Text shown —
** start **
Sorting the Loose Photos
The first things I dealt with were all the loose photos. I sorted through to see what pictures were of my brother, sister, or me, and put them in piles for each of us. There were duplicates of some photos that had two or three of us in the shot, so these pictures got divided up between us as well. If it was a picture that did not have duplicates, I decided which one of us the photo meant the most to. If it was an important photo for the three of us, then it went into a scan pile.
There were a dozen old photo albums that had pictures that needed to be sorted through as well. Some of the old black and white photos were attached with little mounting corners, and seemed relatively well-preserved. Often they had handwritten captions that I didn’t want to disturb. I set those aside. In more recent books, the colors had faded, or developed a pinkish cast. That can be caused by a number of factors, not least of which are acids and other chemicals in the very albums that were meant to protect them. These albums were the type with the clear plastic laying over the “magnetic” sticky pages. Many had no more “stick,” so the photos were just falling out. Those albums were the easy ones to take apart and sort. Other albums had photos that would not budge… that glue had really stuck! So the next step was to research how to safely remove the photos from these pages before they deteriorated further. One of the most helpful articles I found was this one by Kimberly Powell.
Yes… dental floss was one of the suggested tools for extracting old pictures. You have to slide the floss underneath an edge of the photo and then move it back and forth to loosen it from the album page. Unfortunately the dental floss trick did not work well on my stuck photos. I would get it under the edge and work it down the back of the photo part of the way. Then it would rip through the border, or the floss would just not go any further. After tearing a few photos with this method, I moved on to the next suggestion…
Pro Tip #1: Some sites suggested putting Band-Aids on your fingers – and I can see why. Moving that floss back and forth causes it to dig into your flesh. If the dental floss method works for you, then I would definitely bandage your fingers if you are doing a lot of photo removal.
Oh, the good old blow-dryer… This ended up being my method of choice for the majority of my stuck photos. By applying heat to the top or underside of the album page, most of the pictures peeled right away from the old adhesive. Sometimes glue remained on the back of the photos, but it was easily removed by just rubbing it off with my finger.
** end **
What is needed — Extend the account above about freeing stuck photos from old albums, writing what comes after its final paragraph on the blow-dryer.

Data listing —
** start **
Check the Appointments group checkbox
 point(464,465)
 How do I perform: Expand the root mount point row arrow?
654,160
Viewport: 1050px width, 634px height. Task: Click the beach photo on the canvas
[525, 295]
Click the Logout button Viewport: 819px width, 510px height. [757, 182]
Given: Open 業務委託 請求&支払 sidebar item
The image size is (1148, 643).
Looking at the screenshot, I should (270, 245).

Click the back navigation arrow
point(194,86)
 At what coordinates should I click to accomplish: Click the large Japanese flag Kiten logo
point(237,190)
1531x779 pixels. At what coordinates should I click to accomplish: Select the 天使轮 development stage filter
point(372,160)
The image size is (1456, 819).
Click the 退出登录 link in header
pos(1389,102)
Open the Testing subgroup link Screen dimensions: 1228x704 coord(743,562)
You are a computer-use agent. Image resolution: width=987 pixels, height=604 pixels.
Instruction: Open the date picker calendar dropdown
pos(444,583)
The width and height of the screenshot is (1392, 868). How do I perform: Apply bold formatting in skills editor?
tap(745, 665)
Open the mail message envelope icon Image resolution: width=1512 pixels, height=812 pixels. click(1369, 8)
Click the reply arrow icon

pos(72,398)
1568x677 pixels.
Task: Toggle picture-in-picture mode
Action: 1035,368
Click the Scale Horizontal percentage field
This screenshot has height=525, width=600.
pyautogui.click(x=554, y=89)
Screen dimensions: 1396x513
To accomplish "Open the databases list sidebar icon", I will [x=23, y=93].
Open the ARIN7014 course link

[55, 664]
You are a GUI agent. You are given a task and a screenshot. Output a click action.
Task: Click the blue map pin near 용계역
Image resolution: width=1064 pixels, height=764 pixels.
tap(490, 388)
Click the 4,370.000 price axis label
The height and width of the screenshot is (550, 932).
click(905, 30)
** end **
Task answer —
Pro Tip #2: Caution – Go slow! If you try peeling the picture away from the page too soon, you will end up ripping it, or some of the back of the photo may stay adhered to the album page. Let the dryer really heat up the picture before you start. Also, if you are using high heat, you may want to wear a protective glove on the hand that is peeling up the pictures.
Un-du Adhesive Removal
After getting most of the photos up from an album with the blow-dryer, I was left with just a few pictures that still would not come off the pages. So, on to the next method: un-du adhesive remover. The way it works is to squeeze a few drops of the un-du onto the attached scraper tool and use it to lift up the picture. When it peels up a little bit, squeeze a few more drops onto the page and use the tool to lift up a little more. The un-du evaporates after a few minutes and it claims to leave no stains or greasy mess behind. This method was the most time-consuming. You have to be really careful lifting up the pictures – and making sure the un-du is actually undoing the glue adhesive.
Pro Tip #3: Squeezing only a few drops out is almost impossible… I sometimes had a small flood of un-du around the photo. Keep a paper towel on hand to wipe up the excess. Again, go slow!!! Some parts of the photos did not come up and I tore the edge of the picture. Other times the back paper of the photo remained stuck on the album page and only the top portion of the photo came away.
A Few More Suggestions…
Whatever technique you’re using, find some kind of flat tool to slide underneath each photo to help lift it up off the page. I used a Cricut spatula tool and the scraper that comes with the un-du more than I used the adhesive removal fluid itself.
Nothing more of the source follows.